#bigdata 29e?—?NoSQL with Base, Cassandra and MongDB
José Antonio Ribeiro Neto
Author, Artificial Intelligence and Data Science Reseacher
Relational Database (RDBMS) is a technology used on a large scale in commercial systems, banking, flight reservations, or applications where data is structured. SQL (Structured Query Language) is the query language oriented to these applications.
Database applications, which stand out in the consistency of data schemas, can be scaled, but are not designed for infinite scaling.
The need to analyze data in large volumes, from different sources and formats, has given rise to NoSQL (Not Only SQL) technology. They are not relational and not based on schemas (rules governing data or objects).
In essence, all NoSQL implementations are looking for the scaled handling of large volumes of unstructured data.
NoSQL databases can grow endlessly and focus more on performance, allowing replication of data across multiple network nodes, reading, writing, and processing data at incredible speeds, using distributed parallel processing paradigms.
NoSQL can be used in real-time data analysis, such as personalization of sites from user behavior tracking, IoT (Internet of Things) such as vehicle telematics or mobile device telemetry.
NoSQL Types
The three main types of NoSQL are.
- Column Database (column-oriented)
- Key-Value Database (key / value oriented)
- Document Database (document-oriented)
1 — Column Database
A NoSQL database that stores data in tables and manages them by columns instead of rows is called the columnar database management system (CDBMS).
Columns are transformed into data files.
One of the benefits is that data can be compressed, allowing operations such as minimum, maximum, sum, counting, and averages to be executed quickly.
They can be auto-indexed, using less disk space than a relational database system containing the same data.
It is a NoSQL-oriented Columns. It is popular because it was built to run on top of Hadoop with HDFS.
It was designed from the concepts of the first columnar database developed by Google, called “BigTable.”

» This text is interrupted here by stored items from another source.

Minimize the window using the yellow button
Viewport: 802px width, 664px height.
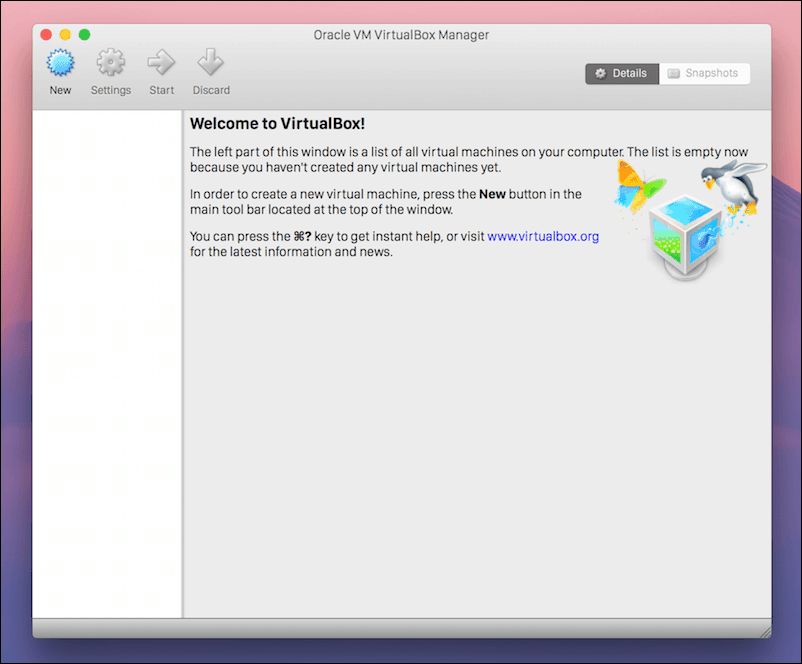click(x=65, y=35)
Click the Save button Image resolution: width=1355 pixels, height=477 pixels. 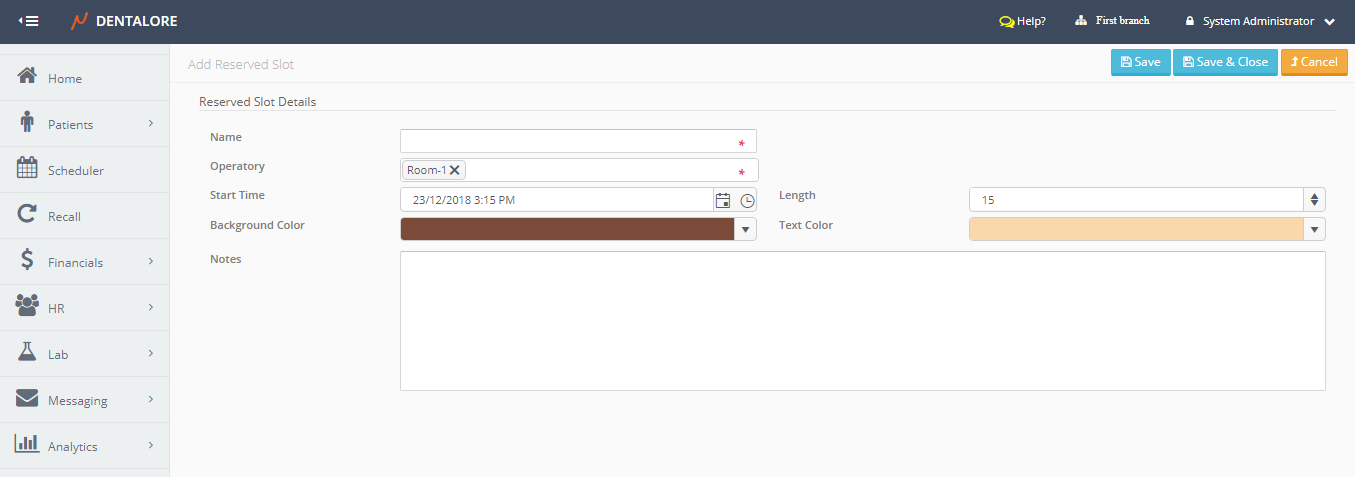(x=1140, y=62)
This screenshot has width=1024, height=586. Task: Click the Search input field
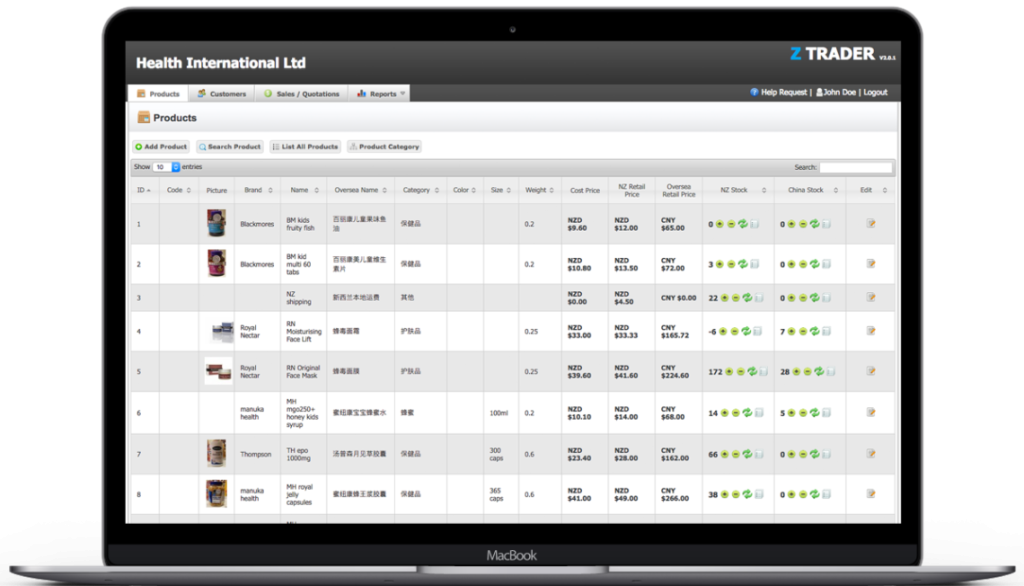855,167
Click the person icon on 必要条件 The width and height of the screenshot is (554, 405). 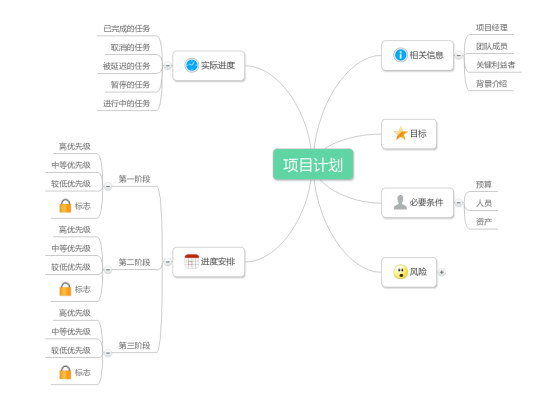(x=400, y=202)
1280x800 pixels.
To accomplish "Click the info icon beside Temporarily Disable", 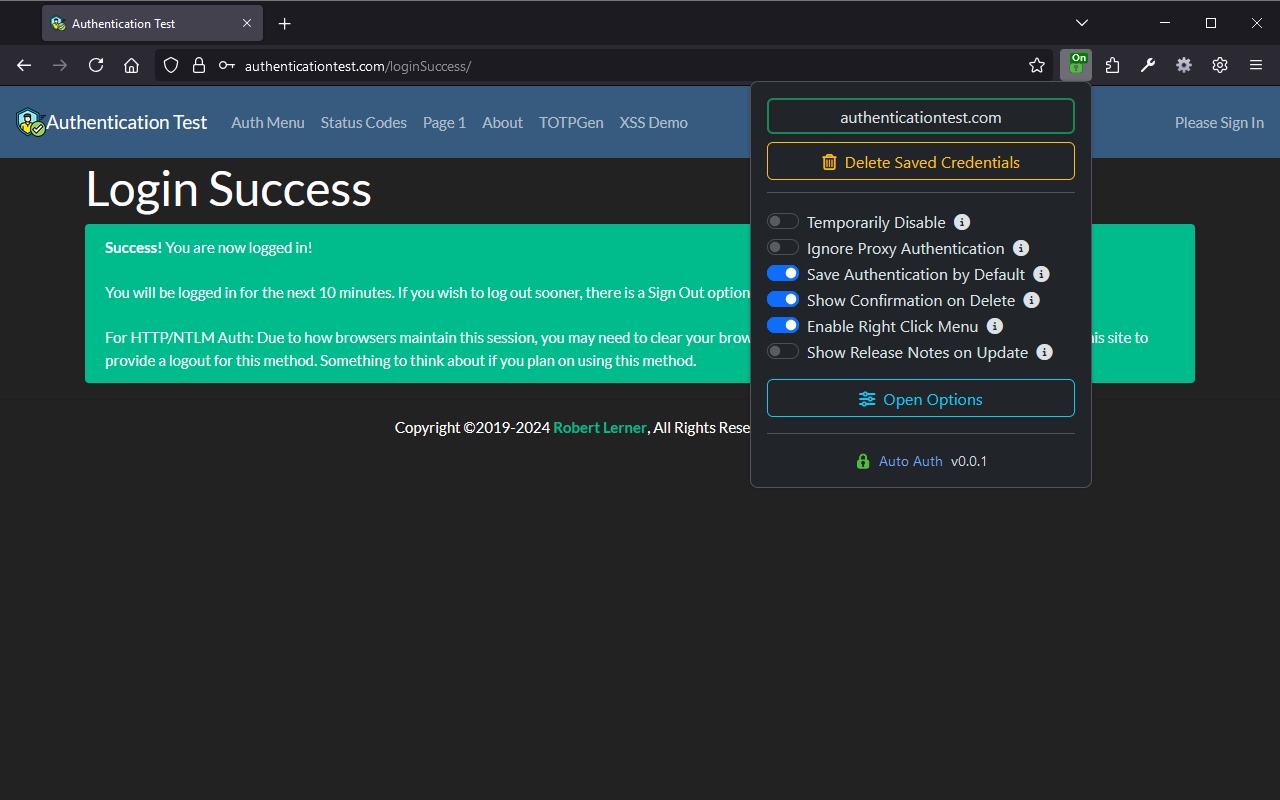I will pyautogui.click(x=962, y=222).
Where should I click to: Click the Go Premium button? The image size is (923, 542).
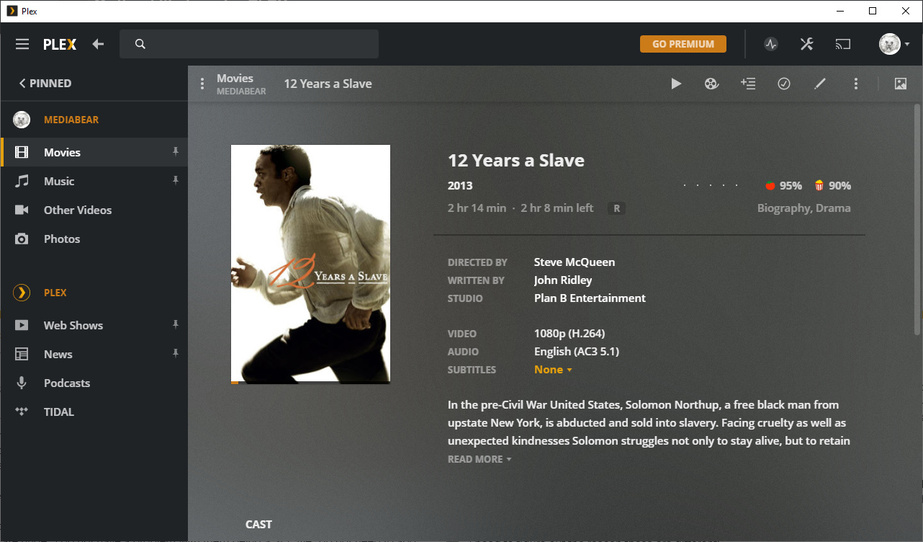(683, 44)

It is beneficial for real-time research, reading and accessing large volumes of data.
2 — Key-Value Database
A key/value oriented NoSQL stores data in collections of key/value pairs. For example, a student Id number may be the key, and the student’s name may be the value.
It is a dictionary, storing a value, such as an integer, and a string (JSON or Matrix file structure), along with the key to reference that value.
Cassandra is a powerful NoSQL based key/value model.
Facebook initially developed it in 2008, is hugely scalable and fault tolerant.
It was developed to solve Big Data analytical problems in real time involving Petabytes of data using MapReduce.
Cassandra can run without Hadoop, but it becomes powerful when connected to Hadoop and HDFS.
3 — Document Database (document-oriented)
Document-oriented NoSQL are similar to key/value documents.
They organize documents into collections analogous to relational tables, and research can be done based on values, not just key-based ones.
It is a document-oriented NoSQL, developed by MongoDB Inc., and distributed free of charge by the Apache Foundation.
MongoDB stores JSON document data as if it were a schema, meaning fields may vary from one document to another, and the data structure may change over time.
It can be run individually without Hadoop, but it becomes powerful when connected to Hadoop and HDFS.
CURIOSITIES
- Traditional companies such as Microsoft, IBM, Oracle, and Amazon, offer relational database products and SQL services and dominate the database commercial applications market.
- The best-known open-source relational database is MySQL.
- Relational databases have advantages in two aspects: Schemas that allow the control and validation of data and Relationships that allow the connections between the different tables.
- NoSQL allows relationships by nesting documents. For example, a parent document could have a child document nested directly to it.
- Many NoSQL query engines natively support the ability to perform queries and associations based on complex, nested documents.